Here, in these passages, Jesus gives a “theological” lesson about life, salvation, the work of God the Father. And it is chiefly a different lesson from what “religious” men would expect.

 

Why?

 

Because the common thought of “religious” man is that according to which man errs and God punishes. Or, on the contrary, man behaves correctly and God rewards.

 

Instead, God not only does not condemn but neither does He judge. By coming into the world and making Himself man, God submits Himself, in some way, to man’s judgment, his rejection, his condemnation.

 

But even in the face of all this, the evil of man, God does not judge, because it is man himself who, in doing so, excludes himself, judges himself, reveals his own sin.

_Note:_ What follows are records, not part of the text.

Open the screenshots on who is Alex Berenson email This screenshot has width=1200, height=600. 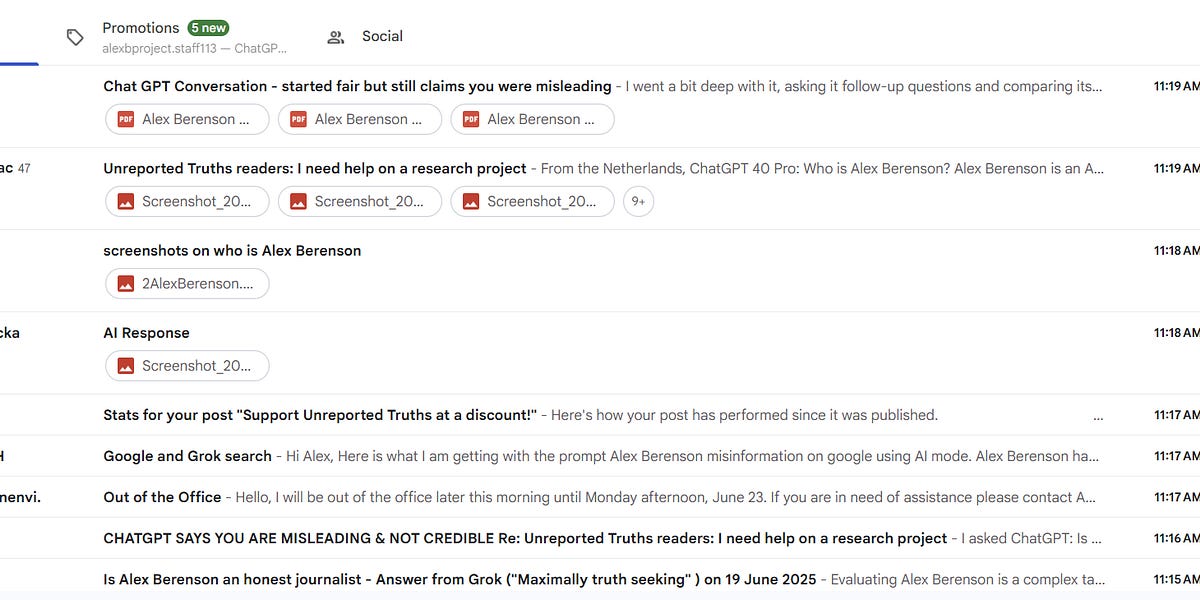tap(232, 250)
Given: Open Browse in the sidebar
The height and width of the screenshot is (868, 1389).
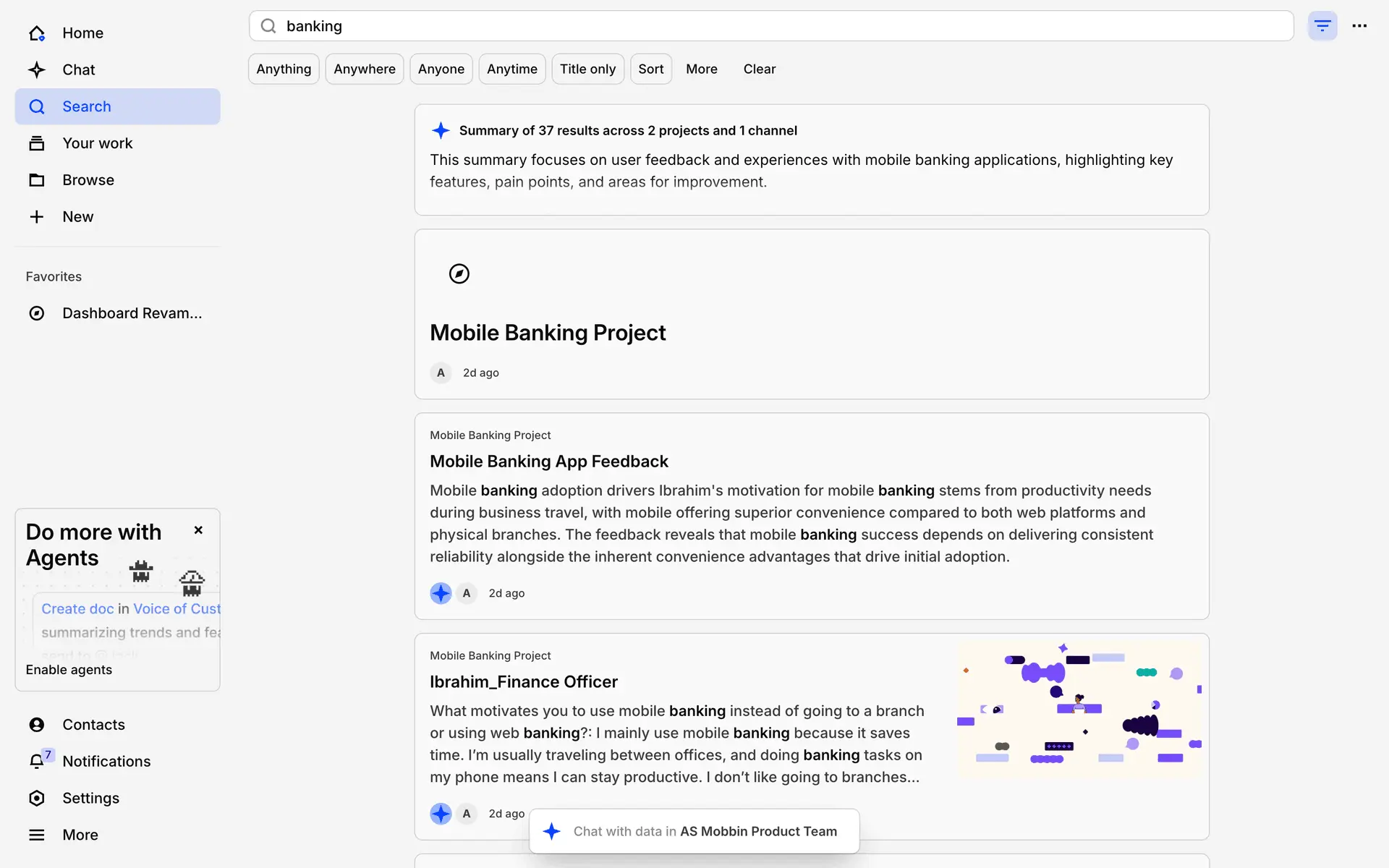Looking at the screenshot, I should [x=88, y=180].
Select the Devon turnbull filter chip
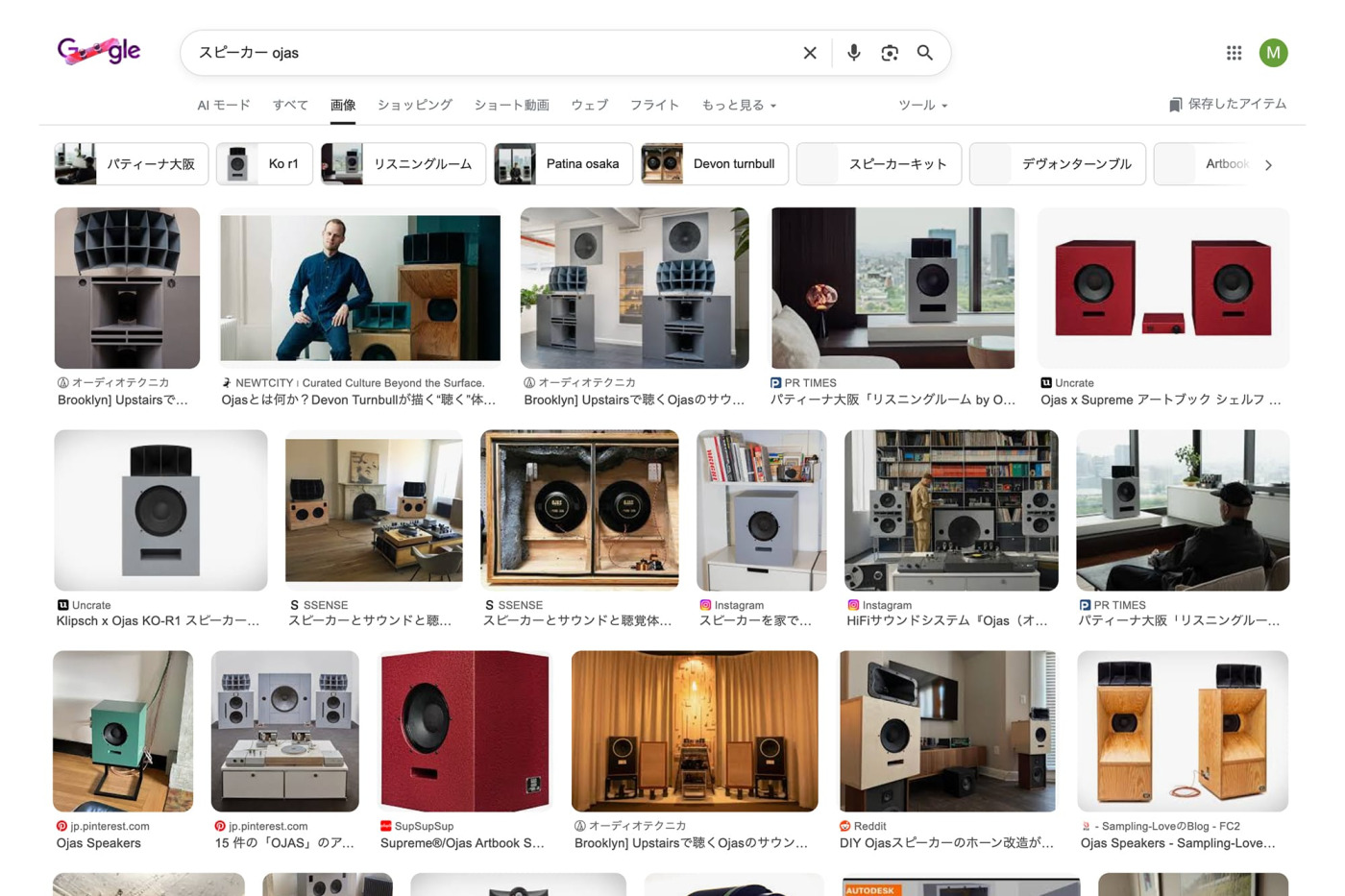Viewport: 1345px width, 896px height. pos(715,164)
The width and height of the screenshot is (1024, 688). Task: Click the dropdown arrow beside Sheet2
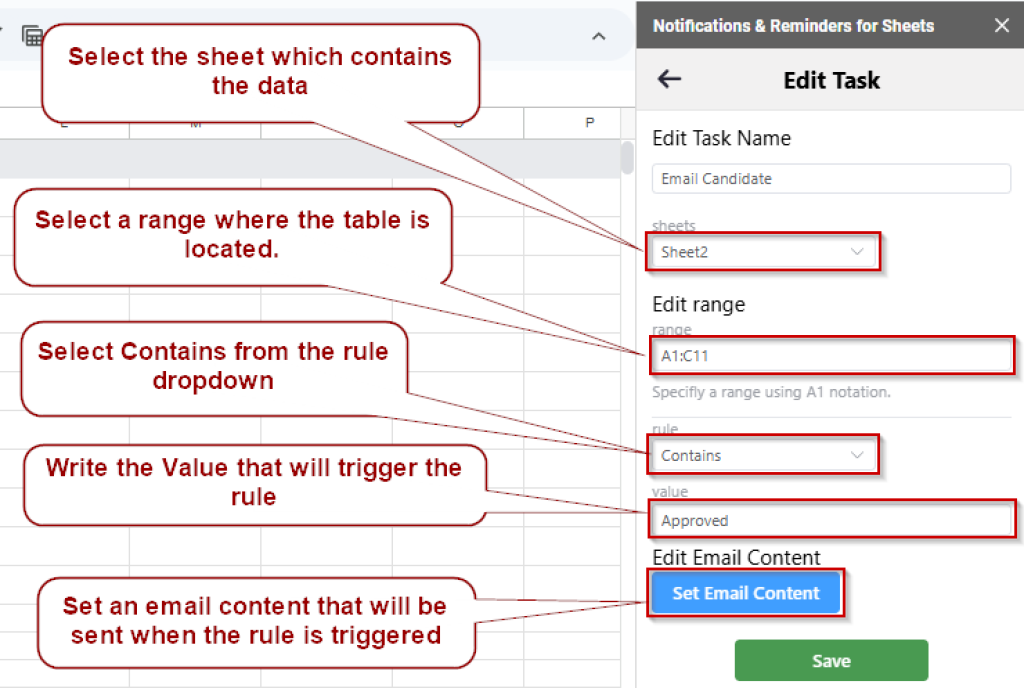pos(860,252)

The coming of Jesus in the flesh makes man’s sin evident, his disobedience.

 

Faced with this evidence, God can finally do what He wants, what He came for, namely, to save: to reach the place where man has lost himself and there to reveal His love.

 

And, therefore, everything that happens to us can be interpreted and seen as a movement of God who, within that event, wants to show us His love, to heal us, open our eyes, place us back on the way, to give us brothers; who wants, in a word, to save us. It is up to us to learn the art of looking at life like this, with this gaze, with this faith.

 

The Gospel reminds us that we have been saved. We do not have to save ourselves; we must not try on our own to free ourselves from evil or death. This already happened, once and for all, and everything has already been given to us.

 

The responsibility of man is to remain with the gift received, to guard it, and to thank Him from whom all gifts come.

 

It seems that this dynamic, of gift and gratitude, can tell us something about the life of the Trinity, and of that true life to which we are also called.